EXERCISE PROMPT —
Copy out the entire listing below exactly, but without its pictures.

RECORDS PROVIDED —
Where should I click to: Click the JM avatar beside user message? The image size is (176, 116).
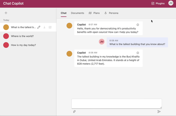(102, 42)
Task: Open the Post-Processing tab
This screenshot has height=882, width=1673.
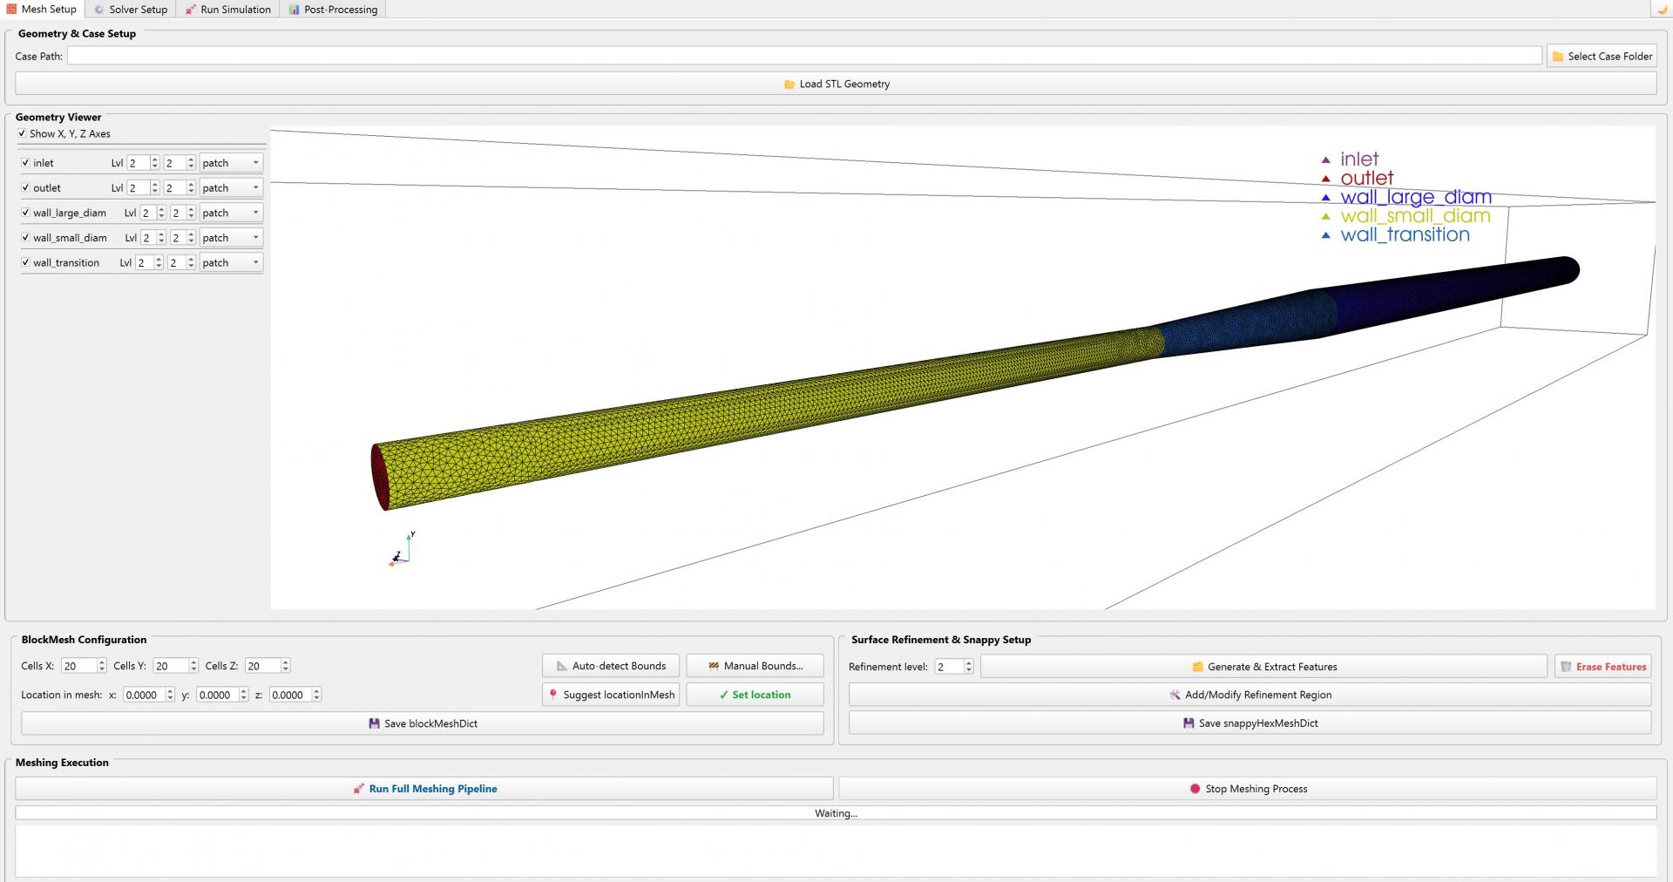Action: [333, 10]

SOLUTION FOR THIS TASK —
Where should I click to: Click the JM avatar beside user message? The image size is (176, 116).
(102, 42)
Task: Open the Post-Processing tab
This screenshot has height=882, width=1673.
Action: [333, 10]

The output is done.